The performances from Tyson Baker as Pato Dooley and Jordan Briggs as Ray Dooley are equally mesmerizing. Baker is a subtle actor who totally embodies his characters; one of my favorite scenes was when he sits on the flight of steps stage right and delivers a shy, tender monologue which is the letter he writes to Maureen. And Briggs is a fine actor, depicting so perfectly a young Irish layabout with his shiny tracksuit, small glittering earrings, mussed, spiked hair and drawly, half-understandable brogue, that I had to re-read his bio to figure out if he is actually Celtic (he’s not.)

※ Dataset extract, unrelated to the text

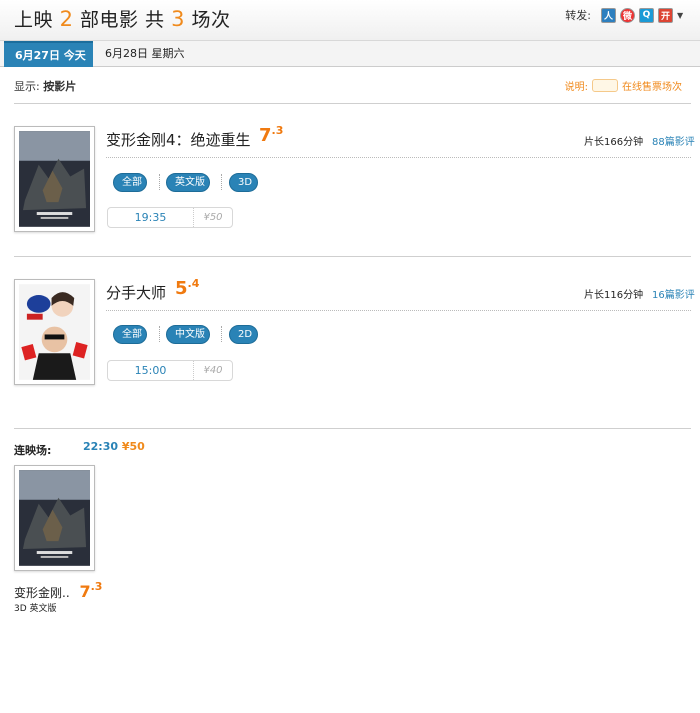  What do you see at coordinates (27, 86) in the screenshot?
I see `display-label: 显示:` at bounding box center [27, 86].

The production values are simple but work well and serve to highlight the brilliant work going on on stage. The set design, by Chase Ramsey, depicts a living room that is dilapidated in an almost exaggerated way; it is grubby, deconstructed, giving a feeling that everything, including the characters, is falling apart. The costumes too, by company co-founder Emily Wells, are mostly disheveled, and reminded me a little of growing up in rural England as I did. Brings wears layers of sweaters and Wellington boots in the first scenes, so when she transforms into the Beauty Queen of Leenane (Pato gives her that title) it’s an even more dramatic metamorphosis, though she still seems like a beautiful bird with broken wings. The two gents bring a much-needed panache to the cottage in slightly smarter clothes, suggesting a world bigger than those four walls. The lighting design, by Kyle Esposito, and sound design, also by Shepherd, serve the production well but aren’t fussy in the slightest. The dialect coaching, by Paul McGrew, is stellar. If you came to see the show and were not familiar with the actors, you would absolutely think they were all from the Emerald Isle.
There are only four more chances to see the show, at Lightree Studios, which is at 740 W. 1700 South; Friday and Saturday at 7:30 p.m. and Sunday at 2 p.m. and 6 p.m. For tickets click here.
“The Beauty Queen of Leenane” will stay with you; it’s a uniquely Irish play in that it’s about the slow erosion of the country’s identity; the language, the culture and the people. But there are also universal themes that keep the piece feeling utterly relevant despite the fact that it’s more than 25 years old; the isolation of Maureen and Mag reminds us of the darkest days of the COVID-19 pandemic, and we can all identify with that feeling that the place we grew up in is stifling us; there’s always another Emerald City lying just beyond our grasp that might make all our dreams come true.